● Data in this exercise

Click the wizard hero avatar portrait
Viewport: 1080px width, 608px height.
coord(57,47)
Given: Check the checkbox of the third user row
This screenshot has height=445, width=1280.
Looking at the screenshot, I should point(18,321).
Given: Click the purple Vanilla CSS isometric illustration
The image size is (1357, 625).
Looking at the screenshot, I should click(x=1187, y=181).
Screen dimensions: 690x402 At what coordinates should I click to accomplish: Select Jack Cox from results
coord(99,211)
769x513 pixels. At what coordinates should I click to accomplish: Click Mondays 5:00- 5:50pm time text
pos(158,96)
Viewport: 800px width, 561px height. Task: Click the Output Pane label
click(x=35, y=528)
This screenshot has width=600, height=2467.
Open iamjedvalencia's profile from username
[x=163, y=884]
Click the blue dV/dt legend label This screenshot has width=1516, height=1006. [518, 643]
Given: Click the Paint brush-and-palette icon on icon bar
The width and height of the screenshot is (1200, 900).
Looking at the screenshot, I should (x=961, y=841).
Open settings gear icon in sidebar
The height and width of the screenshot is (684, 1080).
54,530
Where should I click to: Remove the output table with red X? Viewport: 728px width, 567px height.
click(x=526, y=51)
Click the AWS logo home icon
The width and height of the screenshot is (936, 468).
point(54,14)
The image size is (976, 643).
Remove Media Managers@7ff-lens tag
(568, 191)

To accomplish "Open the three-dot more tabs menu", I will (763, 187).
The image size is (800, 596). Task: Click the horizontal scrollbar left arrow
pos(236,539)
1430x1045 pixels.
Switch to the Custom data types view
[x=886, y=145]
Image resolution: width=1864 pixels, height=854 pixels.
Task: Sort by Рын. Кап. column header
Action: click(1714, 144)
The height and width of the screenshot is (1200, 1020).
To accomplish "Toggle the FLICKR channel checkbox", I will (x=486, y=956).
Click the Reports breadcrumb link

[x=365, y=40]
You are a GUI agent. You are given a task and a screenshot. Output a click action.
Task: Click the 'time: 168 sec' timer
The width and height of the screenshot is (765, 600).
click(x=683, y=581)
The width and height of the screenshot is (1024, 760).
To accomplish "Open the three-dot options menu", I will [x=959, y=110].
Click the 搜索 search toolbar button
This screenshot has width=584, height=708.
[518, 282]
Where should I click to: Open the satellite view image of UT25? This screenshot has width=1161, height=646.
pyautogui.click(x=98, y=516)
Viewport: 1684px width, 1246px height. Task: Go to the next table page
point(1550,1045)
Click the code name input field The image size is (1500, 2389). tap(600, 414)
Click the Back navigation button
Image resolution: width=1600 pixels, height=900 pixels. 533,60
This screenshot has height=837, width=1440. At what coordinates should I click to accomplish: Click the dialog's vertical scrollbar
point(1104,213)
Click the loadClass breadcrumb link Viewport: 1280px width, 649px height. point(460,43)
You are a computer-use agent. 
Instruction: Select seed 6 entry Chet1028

● Work order
Copy the records word for word.

● Answer space
Click the wizard hero avatar portrait
Viewport: 1080px width, 608px height.
coord(57,47)
Given: Check the checkbox of the third user row
This screenshot has height=445, width=1280.
Looking at the screenshot, I should point(18,321).
Given: Click the purple Vanilla CSS isometric illustration
The image size is (1357, 625).
Looking at the screenshot, I should click(x=1187, y=181).
Screen dimensions: 690x402 At what coordinates should I click to accomplish: Select Jack Cox from results
coord(99,211)
769x513 pixels. At what coordinates should I click to accomplish: Click Mondays 5:00- 5:50pm time text
pos(158,96)
Viewport: 800px width, 561px height. Task: Click the Output Pane label
click(x=35, y=528)
This screenshot has width=600, height=2467.
Open iamjedvalencia's profile from username
[x=163, y=884]
Click the blue dV/dt legend label This screenshot has width=1516, height=1006. [518, 643]
Given: Click the Paint brush-and-palette icon on icon bar
The width and height of the screenshot is (1200, 900).
Looking at the screenshot, I should (x=961, y=841).
Open settings gear icon in sidebar
The height and width of the screenshot is (684, 1080).
54,530
Where should I click to: Remove the output table with red X? Viewport: 728px width, 567px height.
click(x=526, y=51)
Click the AWS logo home icon
The width and height of the screenshot is (936, 468).
point(54,14)
The image size is (976, 643).
Remove Media Managers@7ff-lens tag
(568, 191)

To accomplish "Open the three-dot more tabs menu", I will (763, 187).
The image size is (800, 596). Task: Click the horizontal scrollbar left arrow
pos(236,539)
1430x1045 pixels.
Switch to the Custom data types view
[x=886, y=145]
Image resolution: width=1864 pixels, height=854 pixels.
Task: Sort by Рын. Кап. column header
Action: click(1714, 144)
The height and width of the screenshot is (1200, 1020).
To accomplish "Toggle the FLICKR channel checkbox", I will (x=486, y=956).
Click the Reports breadcrumb link

[x=365, y=40]
You are a GUI agent. You are given a task and a screenshot. Output a click action.
Task: Click the 'time: 168 sec' timer
The width and height of the screenshot is (765, 600).
click(x=683, y=581)
The width and height of the screenshot is (1024, 760).
To accomplish "Open the three-dot options menu", I will [x=959, y=110].
Click the 搜索 search toolbar button
This screenshot has width=584, height=708.
[518, 282]
Where should I click to: Open the satellite view image of UT25? This screenshot has width=1161, height=646.
pyautogui.click(x=98, y=516)
Viewport: 1684px width, 1246px height. Task: Go to the next table page
point(1550,1045)
Click the code name input field The image size is (1500, 2389). tap(600, 414)
Click the Back navigation button
Image resolution: width=1600 pixels, height=900 pixels. 533,60
This screenshot has height=837, width=1440. At what coordinates should I click to accomplish: Click the dialog's vertical scrollbar
point(1104,213)
Click the loadClass breadcrumb link Viewport: 1280px width, 649px height. point(460,43)
You are a computer-use agent. 
Instruction: Select seed 6 entry Chet1028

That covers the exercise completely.